(Beginning of Text under study)

The perspective makes sense. Orangutans are strong enough to rip the lower jaw clean off of a crocodile, and have been observed doing it, so don’t fuck around. But that kind of power requires a lot of upkeep, at the expense of other systems. We had a common ancestor 12 million years ago. The human genetic code contains the blueprints to be that kind of jacked manimal, but instead we started throwing pointy sticks around. We didn’t need to be that strong. The strength, or lack thereof, wasn’t making that big of a dent in the gene pool anymore.

Bipedalism was our first big advantage, and we’ve been coasting on that ever since. Hands free mode let us tinker, and the clubs, spears, and baby slings (for carrying, not for throwing) let us outcompete pretty much everything else in the world at the time. Fire was our next big W, and we became so reliant on it that we lost a large portion of our intestine, which is why gorillas can get donkey brolic on nothing but nectarines and foliage while a vegan diet is a death sentence for any human outside of the 1st world. Our stomachs aren’t long enough, or multiple enough, to break down the plants into nourishment. Cooked meat was a shortcut to an unprecedented amount of easily absorbed nutrition. Why waste the biomass maintaining a massive gorilla colon for processing 40 lbs of roots and leaves a day when we’re getting everything we need in a pound of mammoth flank and a few handfuls of high-glucose berries?

What I found most interesting was the sort of fork-in-the-road that our skulls and jaws took. When you look at animals with a preposterous bite force like a gorilla (1300 PSI) or a pitbull (2000 PSI), you see the long, threatening canine incisors first. For good reason. Evolution has programmed us to steer clear of seeing those incisors pointed our way, as it often precedes getting got. In order for the canine incisors to be functional, they have to be deeply rooted into bone. A pitbull’s teeth wouldn’t be much use if they snapped off every time he clamped his big square head onto something.

But for those teeth to support that bite force, the muscles wrapping around the skull have to connect to occipital bone. That’s the big knot of bone toward the back of a dog’s skull. All the great apes have them, too, except for us. Those powerful biting muscles sort of squeeze the braincase, which requires the bone to be thicker and sturdier overall, but that’s okay. Fair trade. Most animals have much greater need for dangerous teeth than for the wasted space of extra cranial capacity.

(End of Text under study)
(Beginning of Dataset extract)

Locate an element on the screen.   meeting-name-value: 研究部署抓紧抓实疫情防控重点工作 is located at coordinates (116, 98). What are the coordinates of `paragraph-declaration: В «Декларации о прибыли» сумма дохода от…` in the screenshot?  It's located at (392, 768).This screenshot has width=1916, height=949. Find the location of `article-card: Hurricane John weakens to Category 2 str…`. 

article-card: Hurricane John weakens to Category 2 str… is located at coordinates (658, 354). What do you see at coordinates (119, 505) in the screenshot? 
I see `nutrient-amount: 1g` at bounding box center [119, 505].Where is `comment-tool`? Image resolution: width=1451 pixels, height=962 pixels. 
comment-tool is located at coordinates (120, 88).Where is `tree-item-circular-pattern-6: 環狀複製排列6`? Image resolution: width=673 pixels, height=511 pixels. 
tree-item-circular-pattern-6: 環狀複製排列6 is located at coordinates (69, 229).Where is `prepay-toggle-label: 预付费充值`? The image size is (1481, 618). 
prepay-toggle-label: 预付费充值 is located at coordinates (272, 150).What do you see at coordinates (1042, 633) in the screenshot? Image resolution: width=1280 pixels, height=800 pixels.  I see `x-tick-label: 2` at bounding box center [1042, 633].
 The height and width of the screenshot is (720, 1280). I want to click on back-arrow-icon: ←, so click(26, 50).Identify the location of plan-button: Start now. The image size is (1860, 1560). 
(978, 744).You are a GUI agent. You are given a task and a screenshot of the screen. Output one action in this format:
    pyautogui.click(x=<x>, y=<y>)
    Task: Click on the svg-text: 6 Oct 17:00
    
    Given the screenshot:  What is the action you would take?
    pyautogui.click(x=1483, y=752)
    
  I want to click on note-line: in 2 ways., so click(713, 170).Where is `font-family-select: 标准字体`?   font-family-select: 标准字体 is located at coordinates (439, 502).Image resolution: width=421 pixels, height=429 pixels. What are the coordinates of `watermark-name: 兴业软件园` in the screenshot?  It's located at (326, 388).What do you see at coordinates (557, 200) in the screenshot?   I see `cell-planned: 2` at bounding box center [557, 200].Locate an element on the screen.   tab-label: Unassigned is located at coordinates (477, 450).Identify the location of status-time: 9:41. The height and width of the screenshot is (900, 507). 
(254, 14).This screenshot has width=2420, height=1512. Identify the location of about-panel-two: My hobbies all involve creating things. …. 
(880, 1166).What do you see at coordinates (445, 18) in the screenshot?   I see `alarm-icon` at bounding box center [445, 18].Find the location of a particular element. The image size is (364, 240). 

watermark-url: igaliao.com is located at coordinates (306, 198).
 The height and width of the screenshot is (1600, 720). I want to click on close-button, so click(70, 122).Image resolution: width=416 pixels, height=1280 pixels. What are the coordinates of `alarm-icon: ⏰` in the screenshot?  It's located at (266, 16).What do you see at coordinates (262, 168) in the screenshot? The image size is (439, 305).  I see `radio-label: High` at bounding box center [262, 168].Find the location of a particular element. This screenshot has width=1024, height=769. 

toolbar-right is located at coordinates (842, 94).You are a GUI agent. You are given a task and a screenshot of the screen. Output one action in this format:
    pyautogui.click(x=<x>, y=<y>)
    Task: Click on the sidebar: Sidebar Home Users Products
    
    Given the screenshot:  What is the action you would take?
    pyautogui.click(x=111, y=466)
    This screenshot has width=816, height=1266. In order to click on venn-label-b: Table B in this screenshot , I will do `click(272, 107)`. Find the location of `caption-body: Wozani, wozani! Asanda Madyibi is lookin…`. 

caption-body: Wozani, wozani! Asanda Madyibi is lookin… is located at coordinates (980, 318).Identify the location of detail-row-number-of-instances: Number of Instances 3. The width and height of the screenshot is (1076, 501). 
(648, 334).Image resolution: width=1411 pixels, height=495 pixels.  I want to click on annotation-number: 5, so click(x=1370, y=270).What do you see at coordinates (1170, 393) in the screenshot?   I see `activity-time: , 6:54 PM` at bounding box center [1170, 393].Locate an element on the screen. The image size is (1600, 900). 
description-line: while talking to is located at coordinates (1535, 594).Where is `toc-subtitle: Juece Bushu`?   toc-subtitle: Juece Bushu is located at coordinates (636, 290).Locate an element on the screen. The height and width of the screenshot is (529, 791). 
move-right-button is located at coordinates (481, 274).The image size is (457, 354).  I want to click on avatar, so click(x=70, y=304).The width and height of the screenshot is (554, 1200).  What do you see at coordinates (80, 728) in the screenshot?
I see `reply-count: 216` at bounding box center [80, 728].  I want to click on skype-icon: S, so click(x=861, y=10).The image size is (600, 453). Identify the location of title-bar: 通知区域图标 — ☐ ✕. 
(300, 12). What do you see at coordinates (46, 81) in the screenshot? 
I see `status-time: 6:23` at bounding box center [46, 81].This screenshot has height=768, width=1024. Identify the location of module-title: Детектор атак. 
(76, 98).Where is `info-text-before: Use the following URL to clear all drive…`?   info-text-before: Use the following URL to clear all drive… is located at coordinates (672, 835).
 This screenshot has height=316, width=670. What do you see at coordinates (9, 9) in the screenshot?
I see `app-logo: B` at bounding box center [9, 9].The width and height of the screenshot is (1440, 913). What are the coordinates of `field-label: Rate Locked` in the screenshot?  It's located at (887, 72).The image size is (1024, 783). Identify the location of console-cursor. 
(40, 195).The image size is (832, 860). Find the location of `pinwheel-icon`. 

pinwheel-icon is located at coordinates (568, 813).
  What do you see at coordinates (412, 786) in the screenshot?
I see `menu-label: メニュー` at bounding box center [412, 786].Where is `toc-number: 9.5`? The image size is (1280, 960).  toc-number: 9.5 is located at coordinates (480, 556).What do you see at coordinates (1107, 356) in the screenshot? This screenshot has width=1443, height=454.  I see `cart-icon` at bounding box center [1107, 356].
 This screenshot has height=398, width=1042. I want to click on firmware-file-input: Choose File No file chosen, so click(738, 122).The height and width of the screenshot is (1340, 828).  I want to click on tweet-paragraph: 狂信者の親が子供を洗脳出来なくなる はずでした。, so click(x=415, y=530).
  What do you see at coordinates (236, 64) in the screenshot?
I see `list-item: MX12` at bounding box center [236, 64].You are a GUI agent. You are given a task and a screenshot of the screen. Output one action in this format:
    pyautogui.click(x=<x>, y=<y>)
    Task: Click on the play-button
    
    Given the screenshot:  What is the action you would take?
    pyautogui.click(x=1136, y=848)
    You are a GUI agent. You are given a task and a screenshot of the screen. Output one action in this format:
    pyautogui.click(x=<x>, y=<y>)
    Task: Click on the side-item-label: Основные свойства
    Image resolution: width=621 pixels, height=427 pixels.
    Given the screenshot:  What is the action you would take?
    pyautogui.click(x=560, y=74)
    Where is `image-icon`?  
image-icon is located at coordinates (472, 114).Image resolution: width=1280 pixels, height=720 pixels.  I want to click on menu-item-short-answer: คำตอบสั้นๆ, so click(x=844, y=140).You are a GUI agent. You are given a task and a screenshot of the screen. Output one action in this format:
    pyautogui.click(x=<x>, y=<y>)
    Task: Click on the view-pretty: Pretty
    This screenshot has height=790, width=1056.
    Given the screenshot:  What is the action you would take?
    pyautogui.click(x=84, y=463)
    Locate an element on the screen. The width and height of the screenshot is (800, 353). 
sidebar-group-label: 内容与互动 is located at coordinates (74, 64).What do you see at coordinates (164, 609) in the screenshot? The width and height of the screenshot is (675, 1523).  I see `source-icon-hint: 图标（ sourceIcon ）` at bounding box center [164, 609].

(End of Dataset extract)

> **What to do**
1. Rewrite the passage of the essay on human evolution from "But for those" to "extra cranial capacity.", replacing "braincase" with "cranium".
2. Decide whether each statement below agrees with the essay on human evolution. Answer yes or no for each, and quote the words from the essay that decide it.
(a) Humans and orangutans had a common ancestor 12 million years ago.
(b) A gorilla has a bite force of 2000 PSI.
(c) Humans, like the other great apes, have the knot of occipital bone that the biting muscles attach to.
3. List every item that the essay on human evolution names as letting early humans outcompete nearly everything else once their hands were free.

> **Answers to the problems**
1.
But for those teeth to support that bite force, the muscles wrapping around the skull have to connect to occipital bone. That’s the big knot of bone toward the back of a dog’s skull. All the great apes have them, too, except for us. Those powerful biting muscles sort of squeeze the cranium, which requires the bone to be thicker and sturdier overall, but that’s okay. Fair trade. Most animals have much greater need for dangerous teeth than for the wasted space of extra cranial capacity.

2.
(a) Yes: "We had a common ancestor 12 million years ago."
(b) No: "a gorilla (1300 PSI) or a pitbull (2000 PSI)"
(c) No: "All the great apes have them, too, except for us."

3. clubs, spears, baby slings